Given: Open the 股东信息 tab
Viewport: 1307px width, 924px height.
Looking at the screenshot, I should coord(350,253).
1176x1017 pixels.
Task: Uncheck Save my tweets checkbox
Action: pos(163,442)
======
Word for word, repeat every entry listed above.

Given: Open the 股东信息 tab
Viewport: 1307px width, 924px height.
Looking at the screenshot, I should coord(350,253).
1176x1017 pixels.
Task: Uncheck Save my tweets checkbox
Action: pos(163,442)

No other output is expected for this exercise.